A new study from researchers at Oxford University has used a virtual reality-based treatment to help people overcome a clinically significant fear of heights. The VR treatment is the first to demonstrate the effectiveness of a completely automated therapy guided by a computer-generated virtual therapist that responds to the patient’s voice.
More than a simple medium for entertainment, modern virtual reality is being seriously investigated as a treatment model for a variety of phobias and psychological disorders. From a therapy for arachnophobia to a way to get over the anxiety of public speaking, VR is offering a variety of exciting new therapeutic directions for improving mental health.
Most of these prior VR psychological experiments involved a therapist being present to directly guide a patient through a specific experience, but this new Oxford study demonstrates an entirely self-contained model with sessions led by a computer-generated therapist.
Subjects in the experimental group received six 30-minute VR sessions over a two-week period.

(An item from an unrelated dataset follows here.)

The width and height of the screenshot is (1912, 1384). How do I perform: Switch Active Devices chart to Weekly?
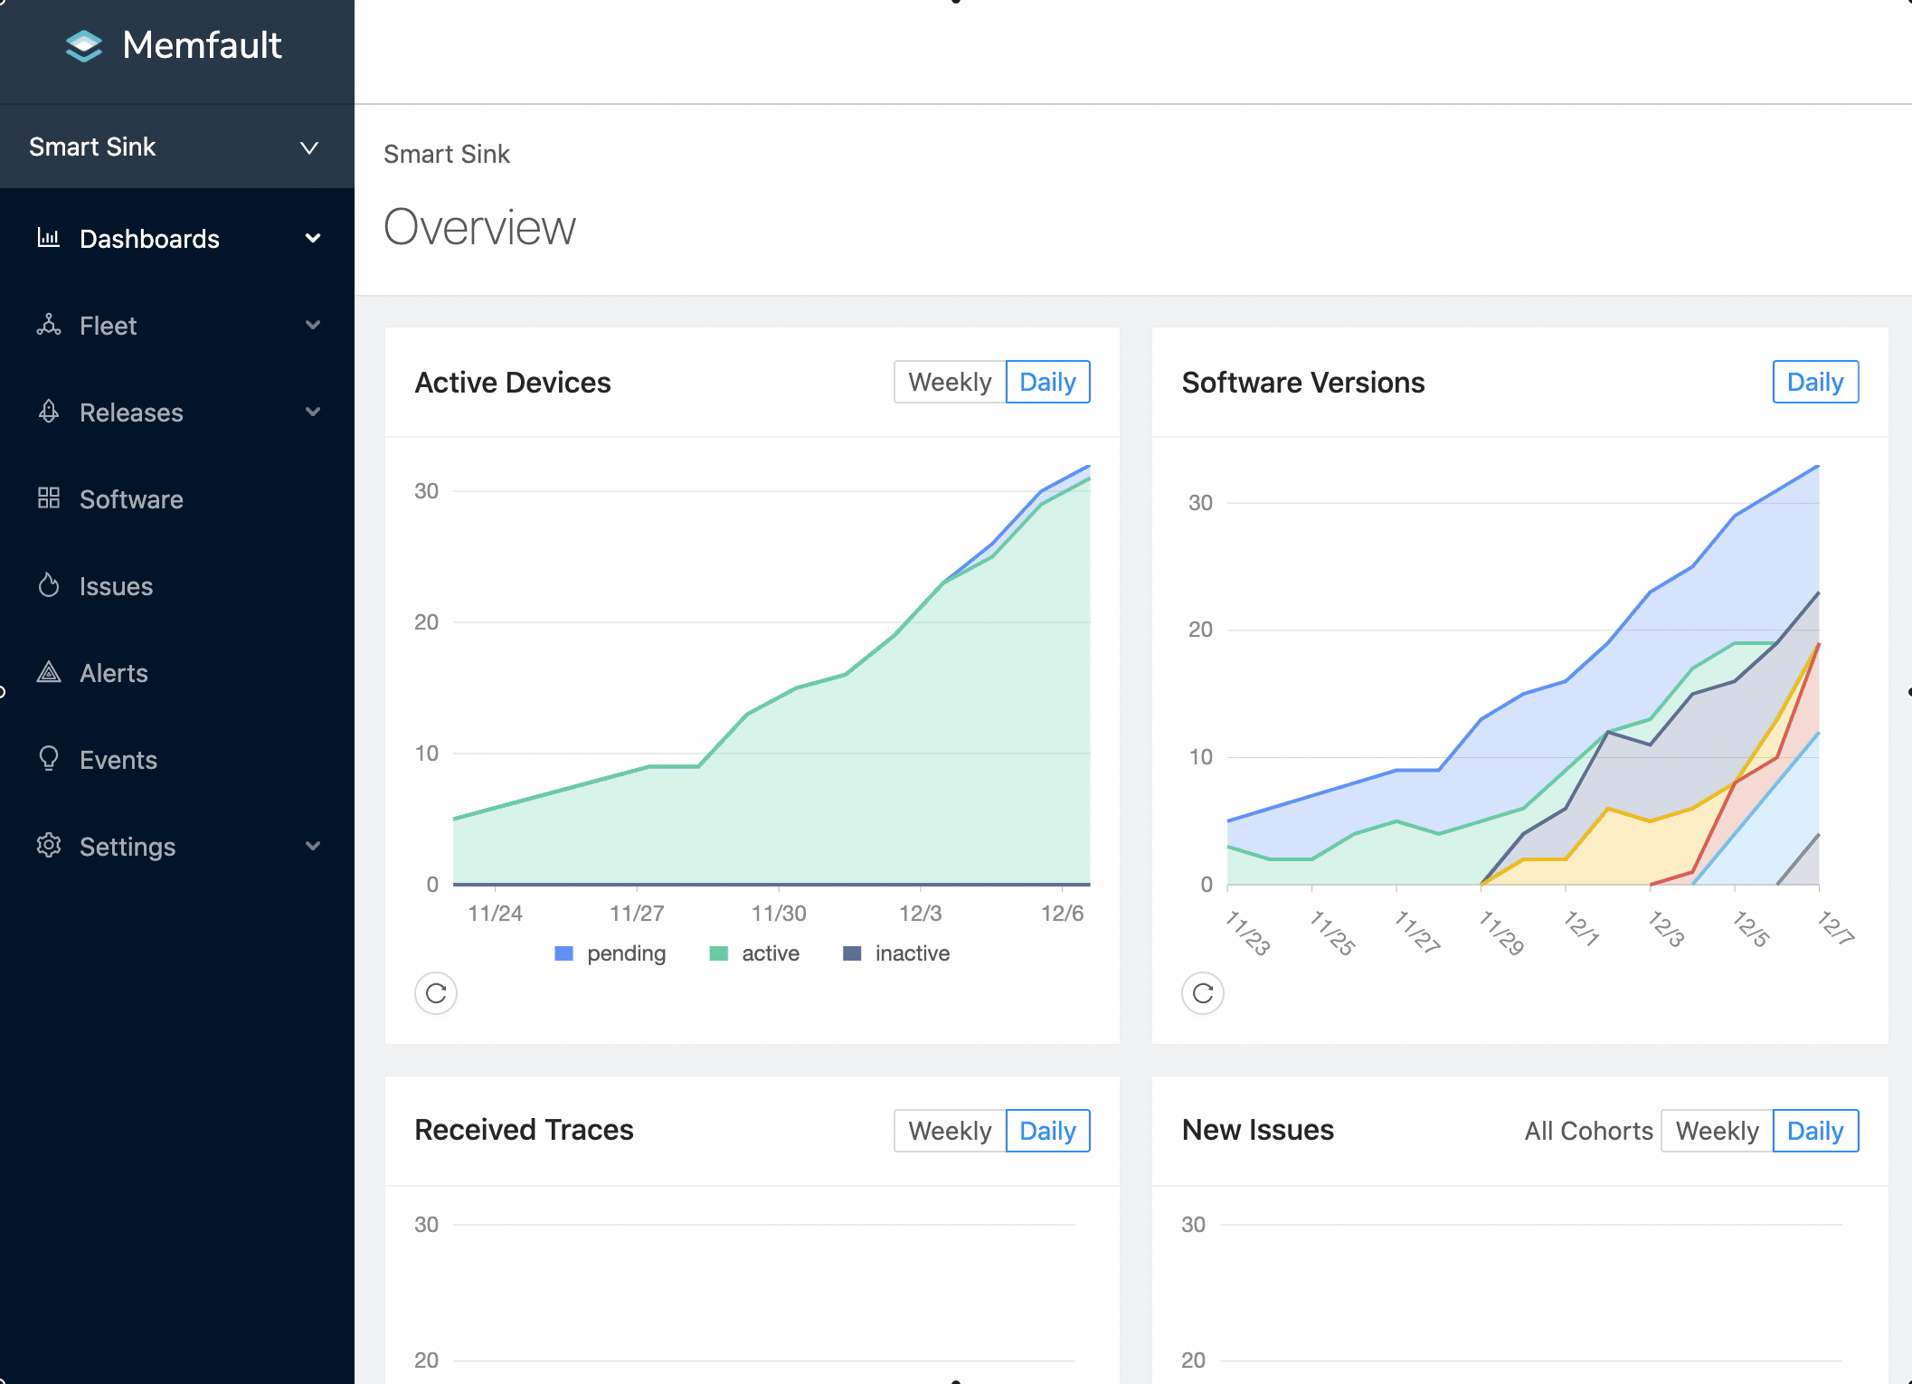coord(950,382)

These sessions were guided by a virtual coach named Nic, who directed participants through a series of activities designed to affirm the safety of experiences that the subjects perceived as dangerous or anxiety inducing.
“We designed the treatment to be as imaginative, entertaining, and easy to navigate as possible,” explains Daniel Freeman, one of the team leaders on the project. “So the tasks the participants were asked to complete included crossing a rickety walkway, rescuing a cat from a tree in the building’s atrium, painting a picture and playing a xylophone on the edge of a balcony, and finally riding a virtual whale around the atrium space!”
The results were extraordinarily impressive with the VR participants showing, on average, a 68 percent reduction in their fear of heights compared to a randomly assigned control group that received no VR therapy. The automated nature of a treatment method such as this demonstrates a way to potentially roll out widespread therapies that don’t need the extra cost and resources demanded by having trained therapists present.
“The results are extraordinarily good,” says Freeman. “We were confident the treatment would prove effective, but the outcomes exceeded our expectations. Over three quarters of the participants receiving the VR treatments showed at least a halving of their fear of heights. Our study demonstrates that virtual reality can be an extremely powerful means to deliver psychological therapy.”
The study was not without its limitations, however, particularly as the results were determined by questionnaires and self-reporting instead of real behavioral tests at heights. Long-term effects are also unclear and further study needs to be done on larger groups of people with clinically diagnosed acrophobia.
But, the implications of this kind of automated VR therapy are fascinating. The researchers suggest that it is uncertain how many other mental health conditions and phobias this kind of VR therapy would be transferable to, but the potential benefits certainly demand more research. The ability to have VR-guided programs that can clinically assist millions of people remotely without the need for direct therapist oversight is undeniably compelling.
“But what’s even more exciting is the prospect of using VR to tackle serious and widespread mental health problems, such as depression, psychosis, and addictions,” says Freeman. “Rigorous testing will be vital but it feels as though we may be looking at a big part of the future of mental health treatments.”